Longitude: -1.6164 / 1°36'58"W

OS Eastings: 425657.324609

OS Northings: 379201.875859

OS Grid: SK256792

Mapcode National: GBR KZ45.VG

Mapcode Global: WHCCW.42KZ

Entry Name: Medieval enclosed field system and earlier remains at Sheffield Plantation

Scheduled Date: 24 April 1935

Last Amended: 29 January 1998

Source: Historic England

Source ID: 1017666

English Heritage Legacy ID: 29817

County: Derbyshire

Civil Parish: Grindleford

Traditional County: Derbyshire

Lieutenancy Area (Ceremonial County): Derbyshire


The monument includes a large, irregular enclosure which has a perimeter wall
constructed from upright orthosats (selected boulders) with parts filled with
drystone masonry. Immediately to the south there are also the remains of an
incomplete enclosure wall and cairn. Within the enclosures are traces of
linear clearance banks and cairns, indicating that the area was used as a
field system. The enclosures are medieval in date but some of the clearance
features may be prehistoric. The monument stands on level ground close to a
scarp edge to the west which overlooks the Burbage Brook.
The northern enclosed field system is roughly oval in shape with its longer
axis oriented SSW-NNE. It is approximately 170m by 120m. Its walls are in
various stages of survival but the outline of almost the entire enclosed field
system can be identified. The western side of the enclosure is the most
complete where orthostats stand to a height of approximately 0.6m. This side
of the enclosure is broken only by an old drainage ditch. The southern end of
the northern enclosure is truncated by a disused agricultural track which gave
access to farmland to the south.
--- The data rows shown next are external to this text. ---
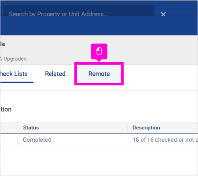Click the section heading ending in 'tion'
This screenshot has width=198, height=176.
tap(6, 110)
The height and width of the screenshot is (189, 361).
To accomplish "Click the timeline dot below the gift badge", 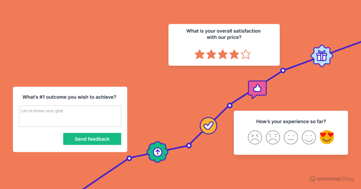I will pos(283,71).
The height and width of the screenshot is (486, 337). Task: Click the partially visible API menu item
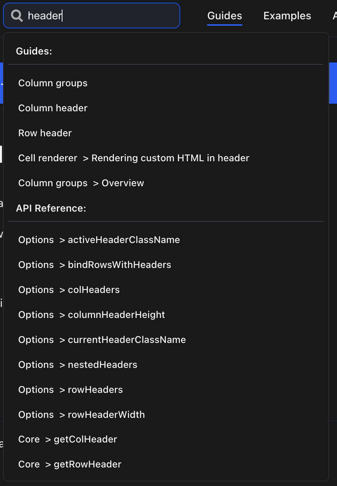(x=334, y=16)
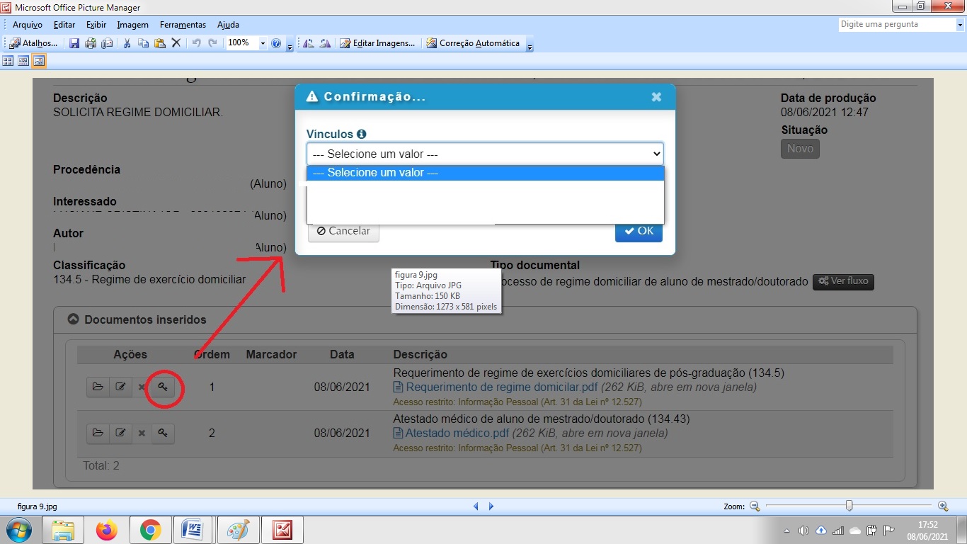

The line of the wall can still be traced as a
low linear bank with protruding stones and a hump in the track. The eastern
side of the enclosure is again identified by a low linear embankment but with
several more complete sections where orthostats and clearance debris still
define the wall. There is a shallow ditch on the eastern side. The line of
the enclosure wall can be traced northwards almost as far as a small stream to
the north of the enclosure where the wall turns to the west. From this point,
westwards, the northern enclosure wall is absent for much of its length
although its general line can be traced by occasional, fragmentary remains
running parallel to the stream. Again, where the disused track crosses the
northern end of the enclosure, the line of the wall can be seen as a stony
hump in the track. The western end of the northern section of the wall is
missing but the line of the western section can be easily traced to within
15m of the stream.
Land to the west and north of the northern enclosure contains much stone
debris in contrast to that within the enclosure. The interior contains
approximately 17 cairns of between 2m and 5m diameter, four wide linear
clearance heaps and vestiges of stony banks. The distribution of the cairns
and other clearance features is not confined to the enclosure. These features
also extend to the south east beyond the walls of the enclosure, indicating
that at least some of the clearance features relate to earlier agriculture
which was possibly prehistoric. At the SSW end of the enclosure is a small
platform which may be the site of a timber building. Four long house
structures, which are likely to be contemporary with the medieval enclosure,
are located within 400m to the south of the monument. These are the subject of
a separate scheduling and are likely to be the settlement from which these
fields were exploited.
The walls of the southern enclosure are now little more than low fragmentary
linear earthen banks with occasional stones which stand only a few centimetres
above ground. The remains now partially enclose an area approximately 90m by
25m. It appears to be the northern end of a similar enclosure to that to
the north. A post-medieval barn and field system appear to have destroyed the
southern part of the enclosure and the embankment has been destroyed near
a large drystone wall marking the northern end of the post-medieval enclosure.
Incorporated into the enclosure wall is a large stony feature resembling a
large cairn. It measures approximately 22m by 8m and stands 0.6m high. This is
either a clearance heap, contemporary with the medieval enclosure, or the
remains of a mutilated prehistoric barrow which became incorporated into the
wall of the later enclosure. A kerb, visible on the northern side of the
feature, adds support to this interpretation.
The enclosed field systems are evidence of medieval assarting, the process
whereby patches of common land were cleared and farmed after the Norman
Conquest. There is a similar block of assarted land some 500m to the north
west at Lawrence Field where it is associated with two long house structures,
one of which is dated to the 11th or 12th century. The remains at both
Lawrence Field and Sheffield Plantation represent the intaking of the plateau
above Padley Manor. However, it is evident that some of the features at
Sheffield Plantation relate to an earlier field system which may have its
origin in the Bronze Age. Similar Bronze Age field systems are recorded on the
backslopes of many of the gritstone edges in this region.
Excluded from the scheduling are all post-medieval walls, gates, fences and
posts, although the ground beneath them is included.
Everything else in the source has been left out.